Our Klamath Basin Water Crisis
Upholding rural Americans' rights to grow food,
own property, and caretake our wildlife and natural resources.
It appears that the Scott and Shasta Valleys are
swarming with hoards of representatives from various
land trusts and conservancies pushing to make quick
deals for conservation easements (CEs) and purchased
development rights (PDRs) from local farmers and
ranchers. Speculation is that the easements could be
resold to the federal government for a tidy profit
as environmental mitigation for PacifiCorp or the
BoR Klamath Project. Others believe that they could
be resold to environmental NGOs (non-government
organizations) who seek legal standing in local land
and water use issues.
Let me say up front that I personally believe that CEs and PDRs are not a good thing for the landowner, for the future landowner, for the neighboring landowner and for the local community. I do, however, support the Farm Service Agency's Conservation Reserve Program, which operates under a 10-15 year lease agreement. (http://www.fsa.usda.gov/dafp/cepd/crp.htm )
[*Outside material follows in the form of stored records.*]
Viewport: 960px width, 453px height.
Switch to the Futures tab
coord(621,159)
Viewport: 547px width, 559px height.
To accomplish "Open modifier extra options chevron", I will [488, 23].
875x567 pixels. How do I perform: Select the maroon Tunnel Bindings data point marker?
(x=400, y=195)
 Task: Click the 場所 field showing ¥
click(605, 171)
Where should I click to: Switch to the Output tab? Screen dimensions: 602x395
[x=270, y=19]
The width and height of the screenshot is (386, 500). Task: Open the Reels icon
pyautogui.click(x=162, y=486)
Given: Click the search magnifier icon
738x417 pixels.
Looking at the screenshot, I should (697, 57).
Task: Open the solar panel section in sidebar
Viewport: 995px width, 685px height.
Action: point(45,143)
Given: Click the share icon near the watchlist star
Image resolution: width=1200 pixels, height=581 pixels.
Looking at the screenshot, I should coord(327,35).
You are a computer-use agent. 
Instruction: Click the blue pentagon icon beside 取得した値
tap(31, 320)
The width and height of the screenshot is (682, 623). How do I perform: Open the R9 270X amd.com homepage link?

When one owns land, what they own is like a "bundle of sticks." Each stick is a different land use, such as mineral, oil, grazing, water or hunting use rights. Each can be split off and sold separately to another owner. PDRs are one of these "split estate" rights. The landowner sells off the right to develop the land forever and keeps the remaining bundle of sticks.
The Conservation Easement (CE) is not like a road or utility easement. It is a restrictive easement that forbids certain uses of the land forever. CEs prohibit the landowner from actions that will change the ecological, open, natural, scenic or historical features that make up the character of the land. The more obvious uses likely to be prohibited would be uses such as timber harvest, exploration for minerals or building a house. In effect, the CE conveys these rights to the purchasing conservancy, trust or federal agency, leaving the landowner with only a right to non-impacting residual uses.
The easement owner dedicates the use of the property to purposes such as open space, wildlife habitat or wildlife diversity. Many easements allow the agriculturalist vague "approved" practices, which are periodically changed. Farmers and ranchers have found that restrictions can be imposed by the easement owner on chemicals that may be used; seed and plant types; earth moving; clearing of vegetation; harvest; access; stocking of cattle; recreational use; activities that may cause erosion, changes in soil composition or degrade habitat, stream banks or water quality. In most cases specific permission must be sought from the easement owner for many actions.
The fine print of the agreement generally includes legal and substantial financial penalties for CE and PDR violations. The easement owner has the right to enter the property to monitor the agricultural owner's compliance with the terms of the easement. If they find that actions have injured their property interests, they typically require the farmer, at his expense, to restore the property to the condition they desire. If legal action is necessary, it is also at the entire expense of the agriculturalist. In addition, often third party citizen activists are allowed to sue to enforce CE and PDR provisions.
Both the CE and the PDR are "perpetual." This means forever, not just 99 years. It binds all heirs and future owners of the property. Many easements permit the sale or transfer of the title to the easement title to the federal government or other organizations. If the easement holder is a federal agency, a federal nexus may be established requiring compliance with additional environmental regulations, such as federal endangered species Section 7 consultations, and considerations for tribal trust, all at the expense of the subordinate landowner
Through the CE or PDR, the seller has sold off a good portion of the lands value, generally from 50-90%. This may substantially affect the willingness of financial institutions to grant a loan against the property as collateral. Future buyers may be reluctant to purchase a property with such a clouded title. Selling an easement may actually harm cash flow and invite mortgage and tax complications.
Immediate community impacts of conservation easements is that the trust, conservancy or federal government pays no property tax on the value of its interest. This depletes the county's tax base and shifts the expense of county services and special districts to remaining property owners. Flexibility in siting future infrastructure projects, such as roads, utility lines, etc. can also be impacted by the existence of a CE.
In my opinion, the worst thing about CEs and PDRs is that they reach into the future and restrict the range of available land use options available to our children and grandchildren. They rob the potential for future owners to get the highest possible economic return from their property. They further the immediate interests of the present generation at the expense of future generations.